There was one mutant, S304V, that increased helicity but reduced binding affinity. Examining the solution structure of c-Myb bound to KIX (PDB ID: 1SB0) shows that the side chain of S304 is in close proximity to the backbone atoms of M303. We think the insertion of the bulky valine side chain at position 304 introduces a steric clash with the amide hydrogen of M303, which interferes with the folding of the c-Myb helix. Another mutant that reduced binding affinity was S304P. Even though S304P reduced helicity as well as binding affinity we think its behavior is similar to S304V, affecting helix formation and/or propagation in the bound state.

Most of the mutations that reduced the fractional helicity of c-Myb also had small effects on the binding affinity to KIX, including N307G, E292D, S304G, K296H, K293H, L300V, and N307P. There were only two mutants that reduced helicity and also reduced the binding affinity by more than 0.50 kcal/mol. These were L300P and L300G. The helicity of L300G from residue 289–316 is 22.9% and it is 9.5% for L300P, which means there is a relatively broad window of helical stability we were not able to probe. It is also clear from the chemical shift mapping experiments that the binding affinity of L300P to KIX is influenced by changes to both helicity and the bound structure.

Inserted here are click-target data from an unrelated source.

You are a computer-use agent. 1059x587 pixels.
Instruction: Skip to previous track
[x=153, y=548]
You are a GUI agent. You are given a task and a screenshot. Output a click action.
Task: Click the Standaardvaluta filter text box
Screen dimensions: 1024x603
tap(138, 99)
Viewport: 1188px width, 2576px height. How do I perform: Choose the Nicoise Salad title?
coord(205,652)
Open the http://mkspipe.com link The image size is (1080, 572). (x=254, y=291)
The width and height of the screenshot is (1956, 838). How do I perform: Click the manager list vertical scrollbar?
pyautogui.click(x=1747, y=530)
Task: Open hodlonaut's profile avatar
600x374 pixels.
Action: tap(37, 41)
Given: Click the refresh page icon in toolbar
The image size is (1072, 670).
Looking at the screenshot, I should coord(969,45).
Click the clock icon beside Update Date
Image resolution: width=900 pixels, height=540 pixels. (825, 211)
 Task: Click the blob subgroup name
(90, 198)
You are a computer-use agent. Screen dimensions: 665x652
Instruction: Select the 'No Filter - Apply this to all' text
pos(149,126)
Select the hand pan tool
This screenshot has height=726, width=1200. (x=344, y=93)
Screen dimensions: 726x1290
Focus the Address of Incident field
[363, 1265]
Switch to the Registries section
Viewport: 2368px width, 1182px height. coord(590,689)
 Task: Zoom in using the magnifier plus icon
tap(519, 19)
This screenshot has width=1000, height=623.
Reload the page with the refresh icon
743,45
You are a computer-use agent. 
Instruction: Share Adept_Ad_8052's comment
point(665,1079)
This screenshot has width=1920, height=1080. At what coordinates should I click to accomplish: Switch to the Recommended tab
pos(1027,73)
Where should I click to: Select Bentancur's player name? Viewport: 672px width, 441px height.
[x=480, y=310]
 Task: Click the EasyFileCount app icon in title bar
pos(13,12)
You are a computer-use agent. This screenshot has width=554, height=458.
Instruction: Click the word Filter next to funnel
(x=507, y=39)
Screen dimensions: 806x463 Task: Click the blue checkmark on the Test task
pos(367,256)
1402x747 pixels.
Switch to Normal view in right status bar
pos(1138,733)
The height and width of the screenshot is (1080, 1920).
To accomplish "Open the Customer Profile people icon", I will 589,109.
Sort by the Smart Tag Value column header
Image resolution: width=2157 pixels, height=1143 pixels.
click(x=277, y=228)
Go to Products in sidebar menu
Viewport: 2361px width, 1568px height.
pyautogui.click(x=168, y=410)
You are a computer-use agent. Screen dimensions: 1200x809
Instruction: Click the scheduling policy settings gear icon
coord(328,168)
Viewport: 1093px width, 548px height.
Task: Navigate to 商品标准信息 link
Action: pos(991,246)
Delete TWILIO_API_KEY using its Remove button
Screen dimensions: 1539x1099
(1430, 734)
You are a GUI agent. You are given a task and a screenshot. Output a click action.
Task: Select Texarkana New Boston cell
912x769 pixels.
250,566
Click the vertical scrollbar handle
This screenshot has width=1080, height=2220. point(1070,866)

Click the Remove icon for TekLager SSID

Figure 10A and 10B show plots of the free energy of binding (ΔG) between c-Myb and KIX and the percent helicity of WT c-Myb and the mutants we investigated, which shows a positive correlation between binding affinity and helical propensity. Figure 10C shows a plot of ΔΔG of binding to KIX, which is ΔG of the glycine mutants at each site minus ΔG of WT and the other mutants, plotted against the ratio of the average helicity values, which is a proxy for changes in helical stability. Figure 10C shows that most mutations stabilize the helix with respect to the glycine reference state (helicity ratio < 1) and that there is a strong correlation between changes in the binding affinity and changes in the helical stability of c-Myb, with helix-stabilizing mutations leading to higher binding affinities.

Figure 10. Linking binding free energy (ΔG) and helical stability of WT and mutant c-Myb peptides.

Figure 10

A) Plot of binding free energy (ΔG) from ITC is versus percent helicity values for residues 289–316. B) Expanded version of A with labels for each data point. Blue points show mutants that may change the structure of the c-Myb/KIX complex. C) Plot of helical stability versus ΔΔG of binding. The ΔG of binding for the glycine mutants was subtracted from the values of WT and the A, V, and P mutants at each site. Helical stability is plotted a percent helicity of a glycine mutant at a given position divided by the percent helicity of the WT and the A, V, and P mutants at the same site. The S304V mutant was excluded from the plot.

If the mutants we designed are only affecting helical stability, then the small changes in binding affinity we measure should be proportional to the conformational entropy lost when the c-Myb helix folds and the inclusion of glycine mutants at three solvent exposed sites should amplify the differences[31]. The changes in helical stability and binding affinity we observe for the c-Myb mutants can be rationalized if we compare our results to some of the early studies of helical stability in model peptides and proteins[32]. In these studies, an alanine to glycine mutant changed helical stability by −1 kcal/mol in T4 lysozyme and almost −2 kcal/mol in a model peptide. For c-Myb the ΔΔG for binding to KIX of the alanine to glycine substitution is −0.77 kcal/mol, which is slightly smaller than expected. The leucine to glycine mutation at position 300 has ΔΔG of −0.99 kcal/mol and a leucine to glycine mutation in T4 lysozyme changed helical stability by −0.92 kcal/mol. The ΔΔG values we observe for the alanine to glycine mutants at positions 304 and 307 are −0.35 and −0.25 kcal/mol, respectively, which is not consistent with results from the model peptides.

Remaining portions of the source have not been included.